これまた筋肉隆々の偉丈夫が返事をする。顔立ちがカッコイイので、恐らくはオーガの進化した奴だろう。


「お前ら、俺の前だからってお世辞言ってないか?」


オージェが笑いながら魔人達に言う。


「ははは、オージェ様の前でなんでお世辞が必要なんです?」

「そうそう。常に平常心で事に向かえとおっしゃってるじゃないですか」


「そのとおりだ。指示系統は大事だが戦局を有利に持ってくるためには、冷静な状況判断が大事だからな。まあ反抗的な態度はシメるがな」


「おっかねえ!でも俺達が反抗的な態度なんかとりましたっけ?」


「どうだったかな?」


「「あっははははは」」


魔人たちが笑う。俺に対しての接し方とはだいぶ違うようだ。まるで戦友のようにざっくばらんに話をしていた。


「お前達」


「は!ラウル様!失礼をいたしました!」


ビシッと三人が直立不動になってしまった。どうやら系譜の下にいるために、何らかの力が働いているらしい。

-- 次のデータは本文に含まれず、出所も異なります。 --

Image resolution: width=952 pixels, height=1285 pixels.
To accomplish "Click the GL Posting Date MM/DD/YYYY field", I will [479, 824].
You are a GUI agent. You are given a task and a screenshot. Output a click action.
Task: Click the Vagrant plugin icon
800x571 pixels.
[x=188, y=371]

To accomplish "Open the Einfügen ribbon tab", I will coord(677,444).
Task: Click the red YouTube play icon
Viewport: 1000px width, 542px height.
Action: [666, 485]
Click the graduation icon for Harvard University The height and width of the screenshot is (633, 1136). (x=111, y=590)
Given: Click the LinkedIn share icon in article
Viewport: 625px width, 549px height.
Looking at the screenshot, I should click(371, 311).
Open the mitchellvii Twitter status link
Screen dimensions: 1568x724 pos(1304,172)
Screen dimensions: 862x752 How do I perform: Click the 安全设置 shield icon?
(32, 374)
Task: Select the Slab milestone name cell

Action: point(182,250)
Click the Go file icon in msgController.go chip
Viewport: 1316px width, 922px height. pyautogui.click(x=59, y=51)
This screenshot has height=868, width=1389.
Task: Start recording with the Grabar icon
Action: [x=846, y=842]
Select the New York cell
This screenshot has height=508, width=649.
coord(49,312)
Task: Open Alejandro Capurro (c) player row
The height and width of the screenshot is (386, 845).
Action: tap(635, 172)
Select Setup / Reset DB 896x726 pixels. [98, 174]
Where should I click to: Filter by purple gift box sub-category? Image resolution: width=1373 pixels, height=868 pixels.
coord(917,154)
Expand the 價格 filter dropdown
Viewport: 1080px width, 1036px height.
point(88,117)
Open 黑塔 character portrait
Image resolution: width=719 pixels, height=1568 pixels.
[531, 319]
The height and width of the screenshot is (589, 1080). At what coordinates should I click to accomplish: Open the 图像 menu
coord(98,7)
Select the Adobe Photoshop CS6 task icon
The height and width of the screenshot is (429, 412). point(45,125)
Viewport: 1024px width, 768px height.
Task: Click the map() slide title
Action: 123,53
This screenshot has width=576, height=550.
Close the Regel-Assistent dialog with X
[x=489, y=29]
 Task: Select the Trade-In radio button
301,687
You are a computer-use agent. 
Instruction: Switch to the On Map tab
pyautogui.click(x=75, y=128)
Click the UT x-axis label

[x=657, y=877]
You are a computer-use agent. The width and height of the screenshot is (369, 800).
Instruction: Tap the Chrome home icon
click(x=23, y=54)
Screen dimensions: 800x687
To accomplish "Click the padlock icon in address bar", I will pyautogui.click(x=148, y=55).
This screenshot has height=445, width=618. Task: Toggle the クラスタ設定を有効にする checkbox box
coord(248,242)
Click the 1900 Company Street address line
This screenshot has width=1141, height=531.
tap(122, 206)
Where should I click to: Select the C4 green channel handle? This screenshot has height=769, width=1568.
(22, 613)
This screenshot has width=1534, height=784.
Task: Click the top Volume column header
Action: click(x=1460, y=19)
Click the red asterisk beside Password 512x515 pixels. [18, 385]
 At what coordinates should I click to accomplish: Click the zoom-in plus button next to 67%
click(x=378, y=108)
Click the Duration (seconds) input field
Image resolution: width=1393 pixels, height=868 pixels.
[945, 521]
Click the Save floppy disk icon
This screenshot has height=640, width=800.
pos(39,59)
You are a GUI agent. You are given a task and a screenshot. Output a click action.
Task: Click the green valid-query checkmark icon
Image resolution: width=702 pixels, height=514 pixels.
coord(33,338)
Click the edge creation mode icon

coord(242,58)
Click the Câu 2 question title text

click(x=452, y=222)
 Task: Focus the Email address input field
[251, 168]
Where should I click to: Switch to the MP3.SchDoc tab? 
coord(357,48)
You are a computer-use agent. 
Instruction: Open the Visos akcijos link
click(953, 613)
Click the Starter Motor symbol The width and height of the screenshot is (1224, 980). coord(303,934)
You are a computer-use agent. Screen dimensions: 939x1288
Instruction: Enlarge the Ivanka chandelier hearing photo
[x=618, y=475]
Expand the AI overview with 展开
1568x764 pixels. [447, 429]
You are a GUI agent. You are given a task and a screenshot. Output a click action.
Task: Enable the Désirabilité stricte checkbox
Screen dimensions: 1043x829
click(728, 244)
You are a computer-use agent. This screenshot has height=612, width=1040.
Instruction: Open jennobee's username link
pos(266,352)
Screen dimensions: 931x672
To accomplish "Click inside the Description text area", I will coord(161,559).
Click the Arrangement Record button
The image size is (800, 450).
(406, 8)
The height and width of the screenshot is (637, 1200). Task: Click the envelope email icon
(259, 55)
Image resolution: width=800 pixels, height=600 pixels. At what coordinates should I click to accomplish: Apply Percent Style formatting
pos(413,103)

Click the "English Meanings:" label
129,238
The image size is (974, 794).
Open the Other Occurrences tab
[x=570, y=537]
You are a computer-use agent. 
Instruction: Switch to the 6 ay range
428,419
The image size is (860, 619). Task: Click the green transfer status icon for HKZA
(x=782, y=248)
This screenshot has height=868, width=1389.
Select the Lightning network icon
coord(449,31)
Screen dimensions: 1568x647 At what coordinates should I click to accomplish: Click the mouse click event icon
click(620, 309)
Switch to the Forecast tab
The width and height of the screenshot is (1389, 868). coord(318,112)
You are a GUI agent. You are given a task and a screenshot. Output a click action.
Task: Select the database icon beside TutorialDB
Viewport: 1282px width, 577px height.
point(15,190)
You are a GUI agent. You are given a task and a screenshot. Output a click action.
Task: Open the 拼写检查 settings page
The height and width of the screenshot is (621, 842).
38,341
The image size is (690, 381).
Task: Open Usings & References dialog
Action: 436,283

「いや、何も失礼な事は無い。むしろいい感じに力が抜けていていいな」


「「ありがとうございます!」」


うーむ。堅い。


「ははははは!」


オージェが笑い出した。


「なんだよ…」


「なんつーか、俺が軍曹でお前は総帥なんだよ!その関係性で良いと俺は思うぜ!」


「そういうもんか?」


「いいもなにも、俺は魔人から見ると部外者だし、お前は正真正銘の総帥なんだからな。何も間違っちゃいない」


「まあ…そうか…」


「俺からすれば総帥が一般兵と同じ列に並んで、飯をもらうってのが違和感あんぞ?」


俺は魔人たちと打ち解けるために、ここに並んで一緒の飯を食っているつもりだ。そうする事で魔人の一般兵と打ち解けられると思い込んでいた。しかし、オージェの言う通り俺は国家の総帥であり、彼らからすれば雲の上の存在だ。そう簡単に打ち解けられるはずがないのだった。


「だが、お前も龍神じゃないか?」


「ん?魔人らは、龍神も精霊神も虹蛇も良く知らんぞ。こいつらの絶対神はお前なんだよラウル」


…そういうことか。


系譜の力以外にも、魔人が俺にひれ伏すのはそう言う理由があったんだ。


「皆、銃の手入れは怠ってないか?」


「「は!もちろんであります!下賜いただいた武器をおろそかにするわけにはまいりません!」」


声をそろえて言う。別にこんな教育した覚えはないのに。


「そうか、ならいいんだ。いざとなった時はそれが自分らの命を守るからな」


「「は!肝に銘じます!」」


やっぱり俺は魔人からすれば総帥なのだ。打ち解けられるわけがないというのは重々わかった。


「オージェ、行こう」


「ん?飯は良いのか?」


「シャーミリアに肉焼いてもらう」


「えーっ!肉ぅ!俺はここの料理が食いてえなあ」


「だって…」


俺とオージェが揉めていたら、調理場の方からおばちゃんが小走りにやって来た。ギレザムに紹介されたシン国の将軍付け料理人トメだった。


「ちょいとちょいと!…あら、ラウル様でないかい!」


「あ、ごめんね。なんか邪魔になってるみたいで」


「うーん。そうだねえ…ラウル様に並ばられると、魔人がざわつくんですよ。このまえも言いましたが、できれば食堂の中で食べてくださると助かるんです」


「並んでいるやつらに悪いと思ってさ」


「いえ、並ばれる方が…」


「迷惑ってこと?」


「まあ…」


なんか魔人達の前で、おばちゃんに小言を言われている総帥って変な図が出来上がっている。魔人達もどうしていいのか分からずオロオロしているようだ。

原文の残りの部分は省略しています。